Il y a l’ambition, et puis il y a Do You Know They Are Gears. Cet album ne se contente pas de flirter avec l’idée du disque rock comme objet artistique : il s’y engage pleinement. Saulo Oliveira S. s’y affirme non seulement comme un musicien prometteur, mais comme une voix marquante de son époque, capable de maîtriser narration, composition et références culturelles avec une rare maturité.
Structuré comme un arc dramatique en trois actes, l’album se déploie moins comme une playlist que comme un roman sonore. Dès “Acid Lemonade”, Saulo pose la question centrale : que signifie exister à l’intérieur de systèmes que l’on perçoit à peine ? Le titre, introspectif et ironique, installe immédiatement une atmosphère où se mêlent rock alternatif et collages cinématographiques.
Le deuxième acte révèle toute l’étendue de son écriture. Des morceaux comme “Nighthawks”, “Watchmen”, “Maze” ou “Westward” explorent la paranoïa, le nihilisme et l’identité fragmentée. Les références littéraires et philosophiques s’entrelacent sans jamais sacrifier l’émotion ou l’élan musical. Chaque écoute révèle de nouveaux échos, de nouveaux symboles.

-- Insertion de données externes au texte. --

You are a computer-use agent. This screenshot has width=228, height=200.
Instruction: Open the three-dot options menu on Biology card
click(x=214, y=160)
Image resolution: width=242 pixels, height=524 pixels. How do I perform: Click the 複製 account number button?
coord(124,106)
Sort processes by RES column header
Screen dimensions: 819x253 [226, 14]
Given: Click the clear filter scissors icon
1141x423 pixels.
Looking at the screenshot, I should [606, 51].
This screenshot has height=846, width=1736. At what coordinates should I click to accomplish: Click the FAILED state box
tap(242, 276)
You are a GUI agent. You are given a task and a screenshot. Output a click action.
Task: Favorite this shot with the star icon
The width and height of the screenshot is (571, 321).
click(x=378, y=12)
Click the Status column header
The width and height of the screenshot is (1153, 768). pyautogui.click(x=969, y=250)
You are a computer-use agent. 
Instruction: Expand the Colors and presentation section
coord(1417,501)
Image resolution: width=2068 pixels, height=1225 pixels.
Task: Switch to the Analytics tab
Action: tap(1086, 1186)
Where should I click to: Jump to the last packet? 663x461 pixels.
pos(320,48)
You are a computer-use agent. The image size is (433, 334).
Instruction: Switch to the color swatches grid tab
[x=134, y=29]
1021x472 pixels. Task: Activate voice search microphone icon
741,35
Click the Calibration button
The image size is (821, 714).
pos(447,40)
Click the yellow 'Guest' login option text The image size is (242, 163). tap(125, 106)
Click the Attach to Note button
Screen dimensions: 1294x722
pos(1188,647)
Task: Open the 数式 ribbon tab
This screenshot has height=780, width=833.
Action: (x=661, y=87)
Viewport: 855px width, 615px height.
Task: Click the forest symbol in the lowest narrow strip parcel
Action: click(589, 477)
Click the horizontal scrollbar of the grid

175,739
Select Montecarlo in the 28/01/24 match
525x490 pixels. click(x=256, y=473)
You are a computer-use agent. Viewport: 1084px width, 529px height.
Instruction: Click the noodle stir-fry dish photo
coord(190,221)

Dans l’acte final, l’album aborde la transcendance, la mort et la renaissance, sans jamais offrir de réponse définitive. Saulo laisse l’auditeur suspendu entre rêve et réalité. C’est précisément là que l’œuvre trouve sa force : dans l’ambiguïté.
Avec Do You Know They Are Gears, Saulo Oliveira S. ne compose pas seulement des chansons, il bâtit un monde. À une époque marquée par l’instantané et la fragmentation, il propose un album cohérent, exigeant et profondément gratifiant. Si c’est ainsi que débute le règne du Prince of Rock, alors la couronne semble déjà parfaitement ajustée.